Does stage three mean the AI model runs on my own computer?

Not necessarily. At stage three the model can still be reached in the cloud, as it is at stages one and two. What moves to your machine is the system that wields it: the files it works in, the tools, the routines and the boundaries. Running a model on your own hardware is possible too, and it is a separate decision.

Which AI model is best for a business?

The honest answer depends on the work, and it changes as the models do. Test the models that matter for the jobs you actually do, and expect the answer to move. Choose the stage first and the model inside it: a system built at stage three lets you change the model without rebuilding the work, which is what happened in my own system when its default model changed in September.

How is confidential data walled off by design?

By deciding what the system may see before it runs, rather than discovering it afterwards. Material the system must never see stays outside what it can reach, the rule is written down where the team can read it, and the firm's own obligations, from client contracts to data protection, decide where the line falls. A designed boundary is more dependable than a blanket ban that makes the system useless; the firm's first AI doctrine is the one-page version.

Is the presenter in the film really you?

No. It is an AI avatar built with HeyGen from my own footage, speaking in a clone of my voice made with ElevenLabs. What it says is what I think, and I signed off every word. Every take is checked before it goes out, and how the avatar was built is its own article.

Dr Bruno Oliveira — PhD · Associate Professor, University of Bath. Founder of GustoMind.ai. Builds and installs AI operating systems for expert-led firms, running the same system daily in his own work.

✅ Move One Job Up One Stage This Week

You do not need a new tool to start. Take 10 minutes and a sheet of paper.

1. List 3 things you used AI for last week. Real jobs, not experiments.

2. Place each one on the map. Does it live in a closed conversation (stage one), a briefed workspace (stage two), or files and routines your firm owns (stage three)?

3. Circle the one you repeat most. That is your candidate.

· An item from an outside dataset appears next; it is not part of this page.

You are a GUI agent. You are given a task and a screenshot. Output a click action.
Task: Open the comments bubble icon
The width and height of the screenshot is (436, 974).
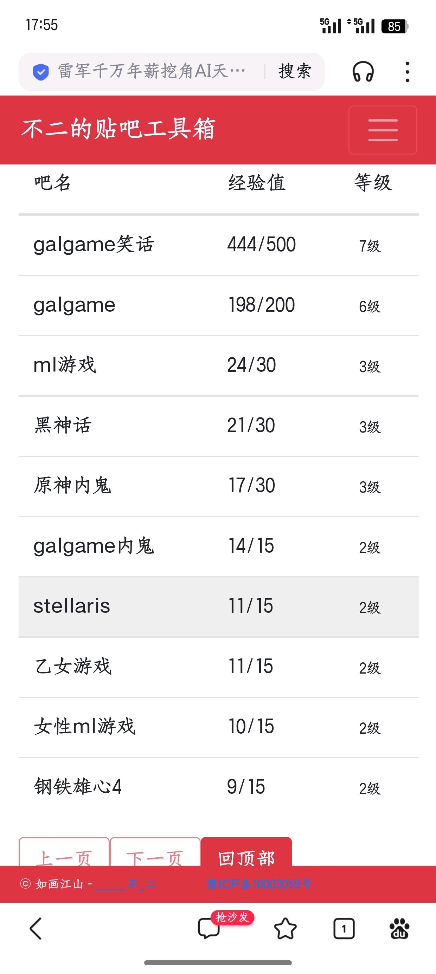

4. Give it the next stage's home. If it lives in a tab, write its brief once and set up a workspace for it. If it lives in a workspace, move its brief into your own files, decide what the system must never see, and give the job to a system that works there.

5. Check again in a month, with the test for the move you made. From a tab to a workspace: have you stopped re-explaining the job? From a workspace to your own system: does the job now run there, from your own files, with a named person checking its output, and could someone else run it without you? If nothing has accumulated, it has not moved yet, however good the answers were.